WHAT IS REQUIRED ▸
Leave the pictures aside. Retype exactly the lines from the top of the data below through the one holding "Given: Open the About SteemConnect link".

---

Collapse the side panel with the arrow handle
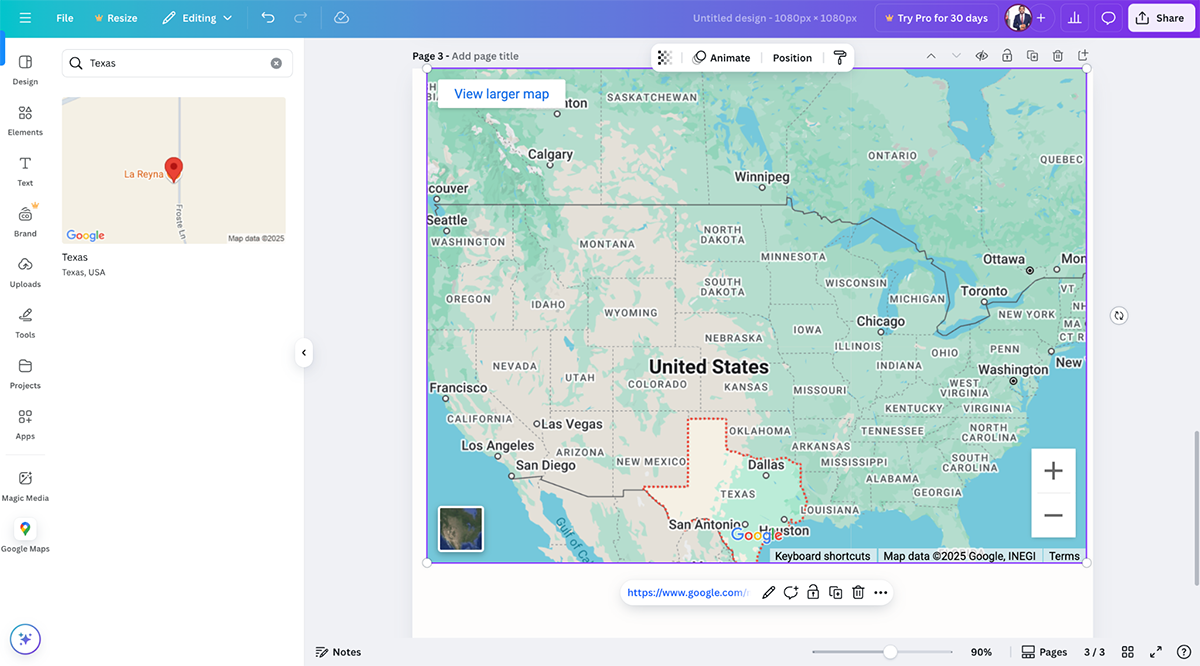 coord(304,352)
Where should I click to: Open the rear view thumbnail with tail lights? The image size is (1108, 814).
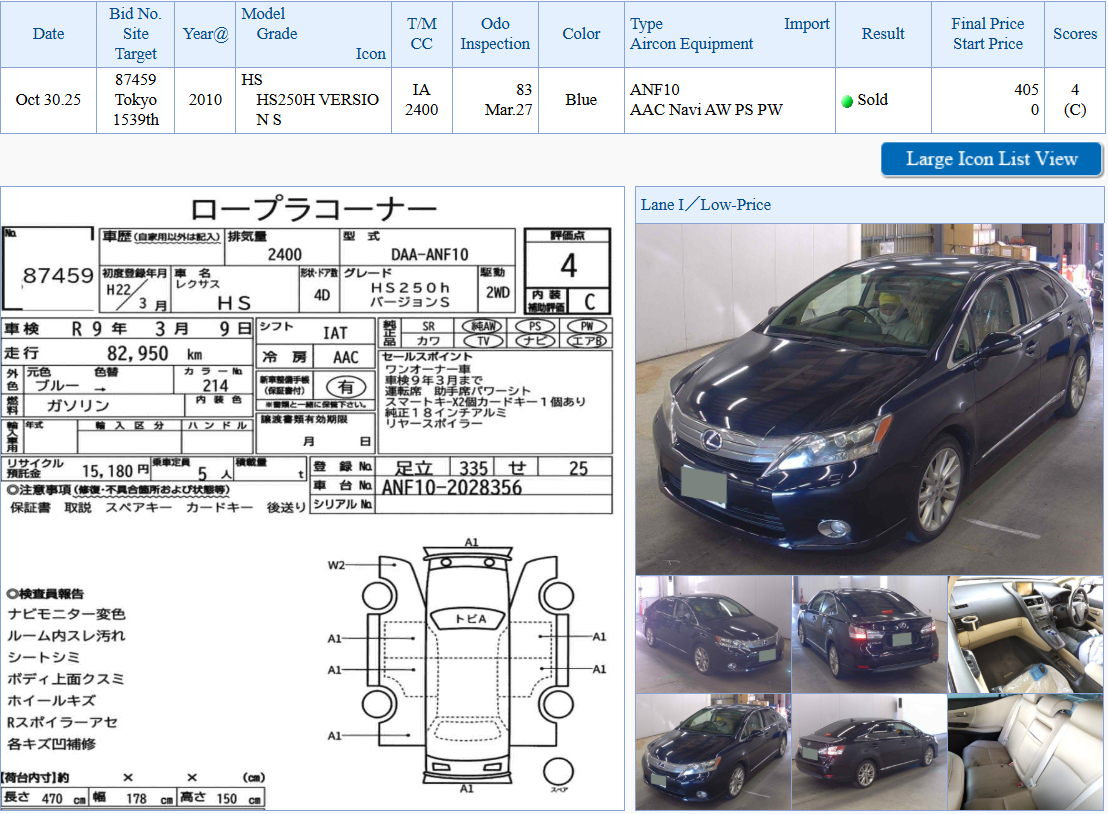point(869,634)
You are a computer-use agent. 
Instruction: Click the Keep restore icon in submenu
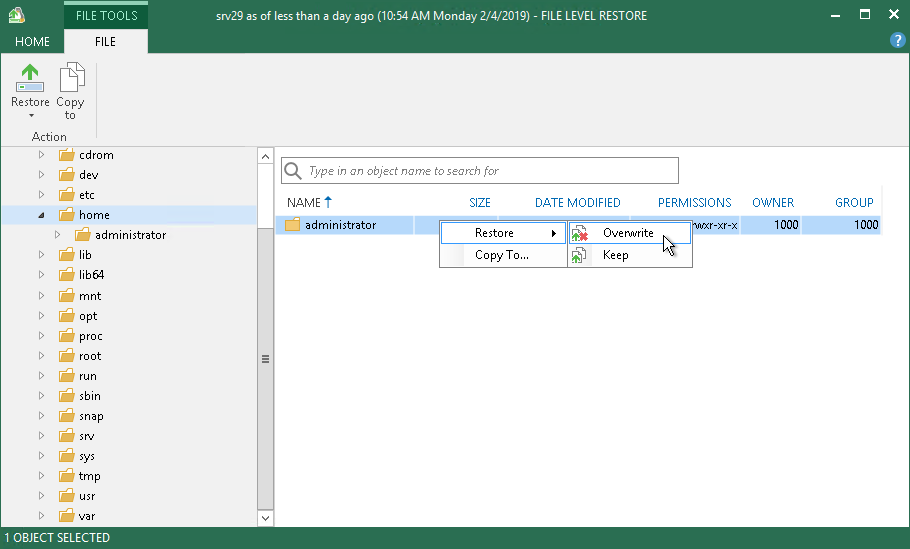(x=579, y=255)
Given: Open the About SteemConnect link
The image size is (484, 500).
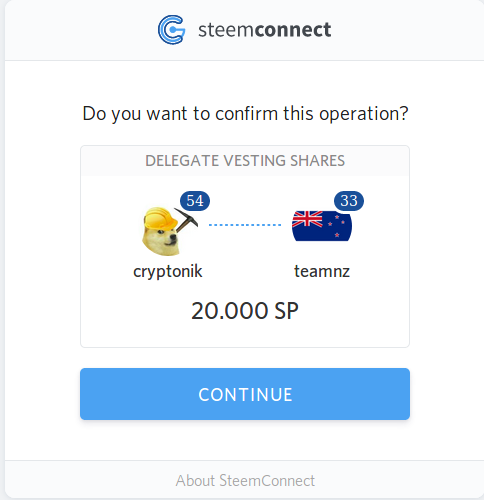Looking at the screenshot, I should [245, 481].
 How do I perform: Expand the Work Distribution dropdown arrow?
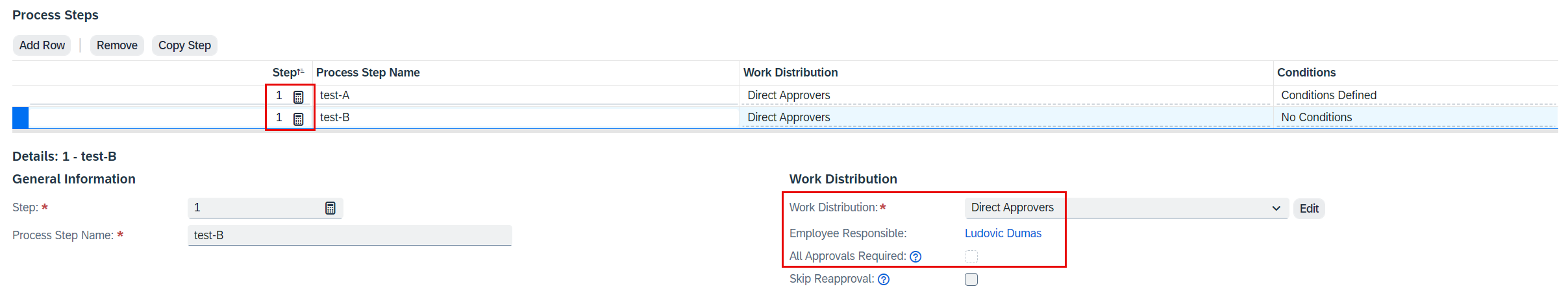coord(1276,208)
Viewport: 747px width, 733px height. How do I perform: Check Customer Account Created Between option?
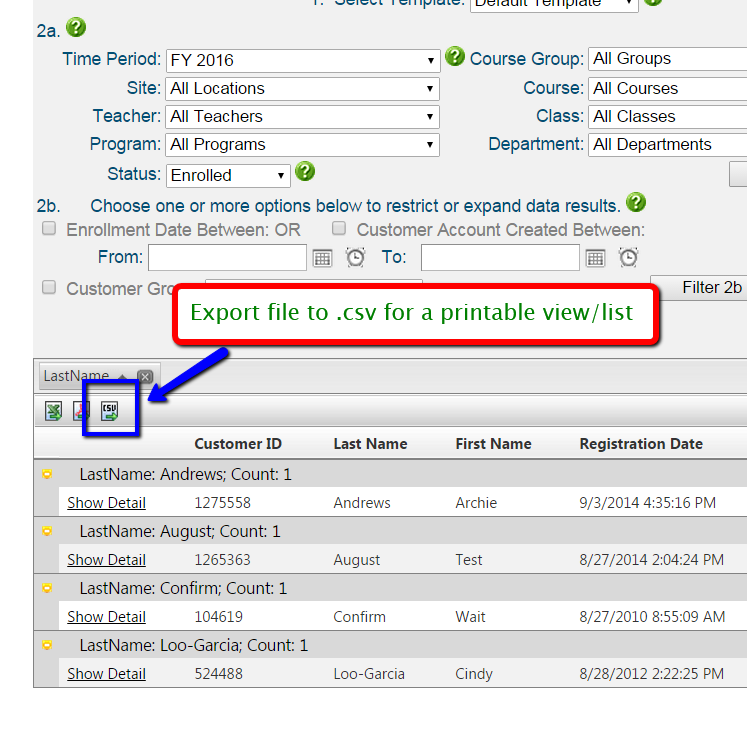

---

OUTPUT FOR THIS EXERCISE ▸
Collapse the side panel with the arrow handle
 coord(304,352)
Where should I click to: Open the rear view thumbnail with tail lights? The image size is (1108, 814).
point(869,634)
You are a computer-use agent. 
Instruction: Click the Keep restore icon in submenu
(x=579, y=255)
Given: Open the About SteemConnect link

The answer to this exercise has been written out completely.